Oklahoma Baptist University

OBU Acquires Gaskin Archives, Murrow Press

Dr. Richard Cheek, dean of library services, oversees the historic Murrow Press as it is moved to its new resting place in the Mabee Learning Center. The press is part of the Gaskin Archives recently relocated to OBU from the Baptist Building in OKC.

OBU has acquired the Gaskin Archives and Murrow Press from the Baptist General Convention of Oklahoma to permanently house elements of Oklahoma Baptist history on Bison Hill.

OBU President David Whitlock and Dr. Anthony Jordan, executive director-treasurer of the BGCO, signed an agreement in early November to move the historic items to OBU. The Gaskin Archives are housed in the Hobbs Center on the third floor of OBU’s Mabee Learning Center, and the Murrow Press is displayed in the Learning Center’s lobby.

Dr. Richard Cheek, dean of library services at OBU, said the collection was started on Bison Hill in 1955 by Lee Spencer, OBU librarian, as the Oklahoma Baptist Collection. In the 1960s, retired OBU history professor E. W. Thornton gave much of his time, money and energy to organizing and cataloging the materials. When the library was renovated in 1976, OBU, in cooperation with the BGCO, provided and equipped space on the third floor of the Mabee Learning Center to house both the Oklahoma Baptist Collection and the OBU archives. In 1995, the Baptist Collection was renamed the J. M. Gaskin Historical Library and Baptist Archives. The Archives were moved to the Baptist Building in Oklahoma City in March 1996.

“So moving the Archives to OBU is actually bringing them home,” Cheek said.

The most immediate benefit to the collection being housed on Bison Hill, Cheek said, will be for students taking a Baptist history course taught by Dr. Jerry Faught, Dickinson associate professor of religion. He said the materials in the collection will make it much easier for students to find the sources to write history papers.

“The Archives will also be resource for all Oklahoma Baptists who are interested in their history and heritage,” Cheek said. “The Mabee Learning Center is well equipped to maintain the collection and help make it into a valuable resource for telling the story of the Baptists of Oklahoma.”

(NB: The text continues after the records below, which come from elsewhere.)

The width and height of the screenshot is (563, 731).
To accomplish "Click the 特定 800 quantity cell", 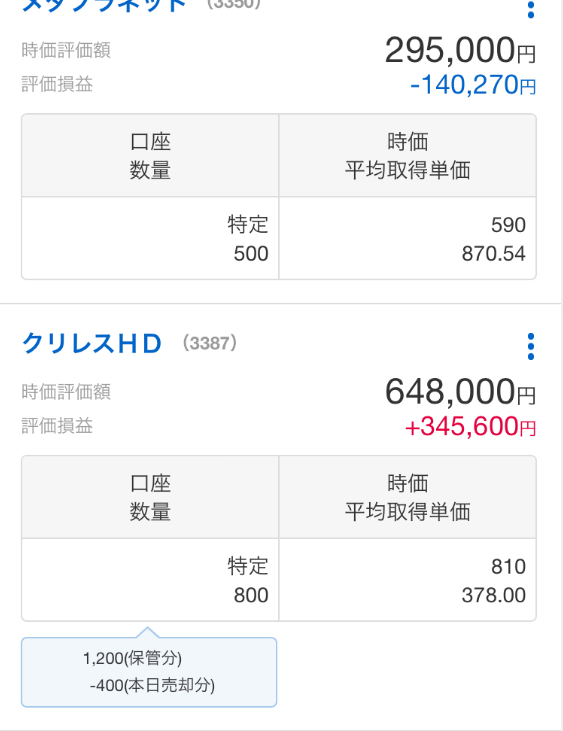I will click(x=150, y=580).
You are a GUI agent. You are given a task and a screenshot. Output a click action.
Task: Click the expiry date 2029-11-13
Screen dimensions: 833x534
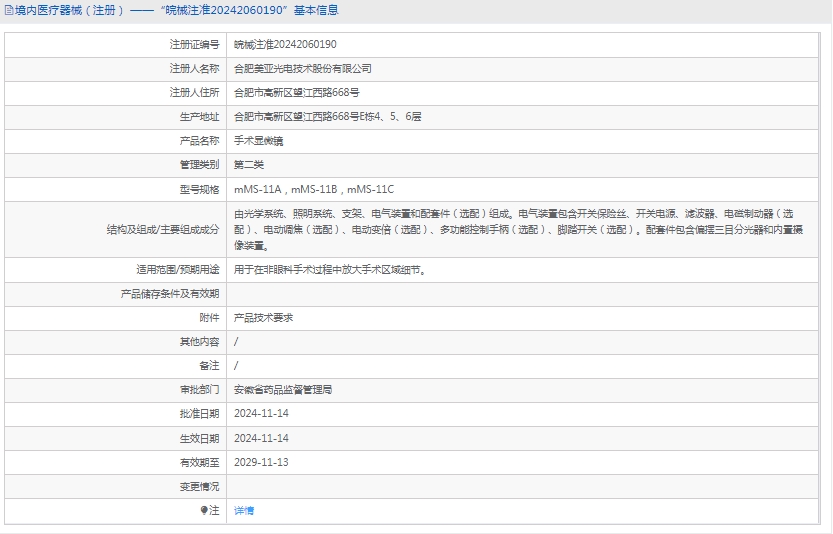pos(261,462)
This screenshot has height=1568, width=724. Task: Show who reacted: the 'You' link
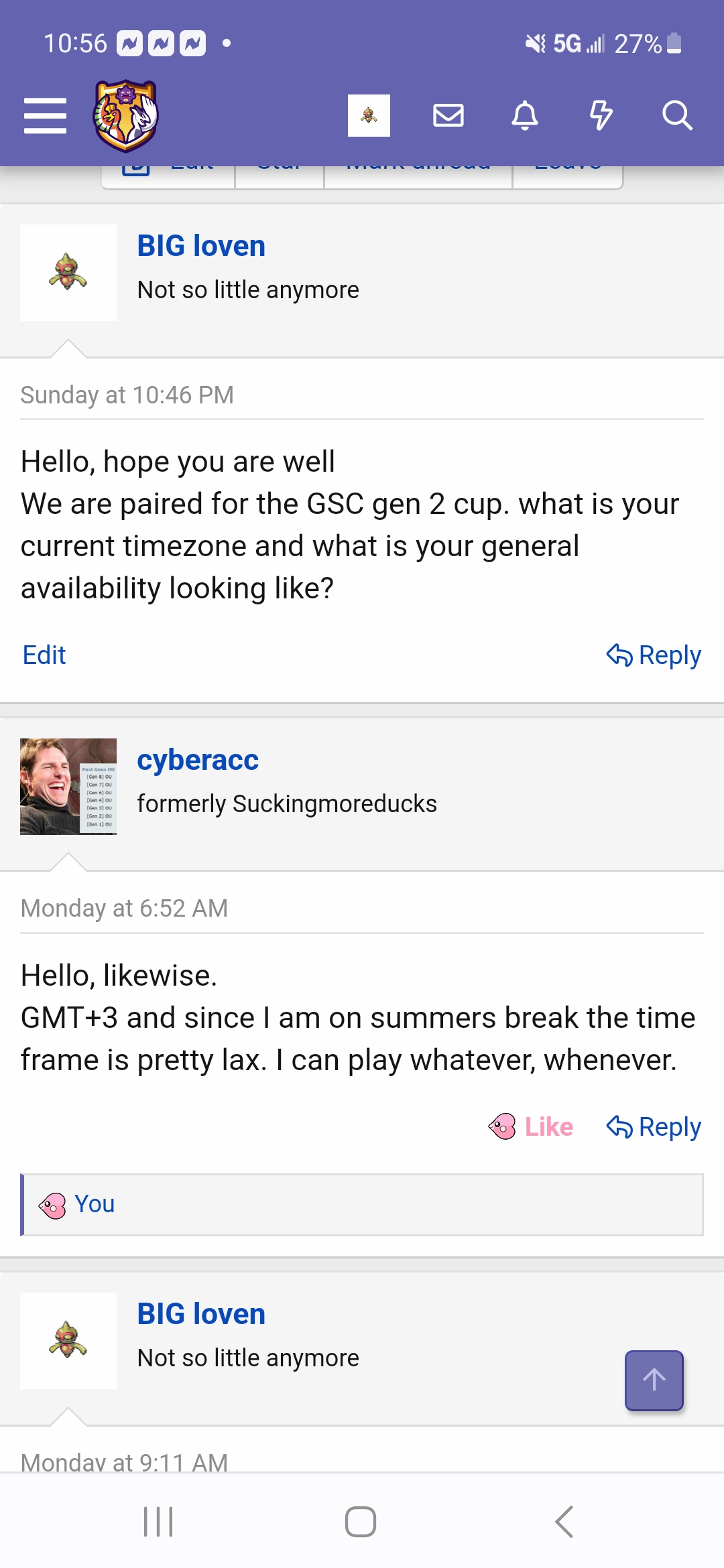click(x=95, y=1204)
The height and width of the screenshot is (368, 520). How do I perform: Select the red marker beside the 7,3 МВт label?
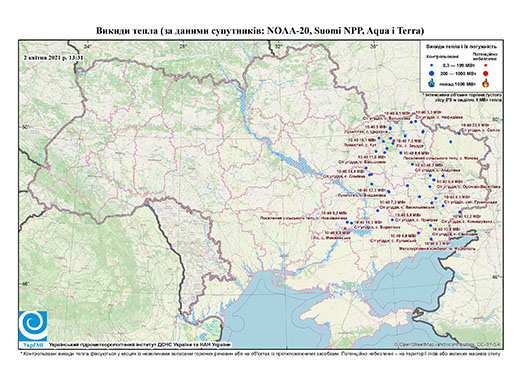pyautogui.click(x=394, y=140)

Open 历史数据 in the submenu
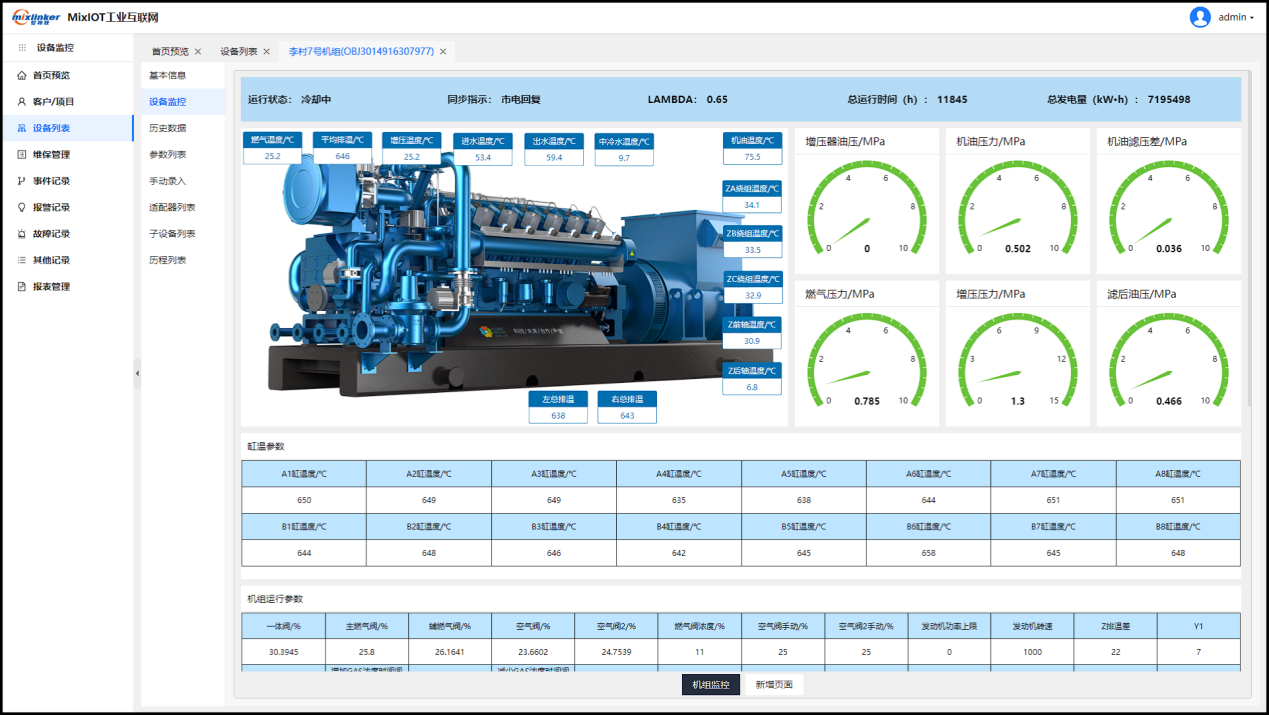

The collection moved to OBU includes materials that have been in storage for an undetermined length of time and materials previously on display on the second floor of the Baptist Building in Oklahoma City. The archives have served as the repository for Oklahoma Baptist historical materials, offering a resource center for those interested in doing research on any subject pertaining to Baptist life in Oklahoma, past and present. The articles on display have included artifacts and personal libraries of noted Baptists as well as church memorabilia.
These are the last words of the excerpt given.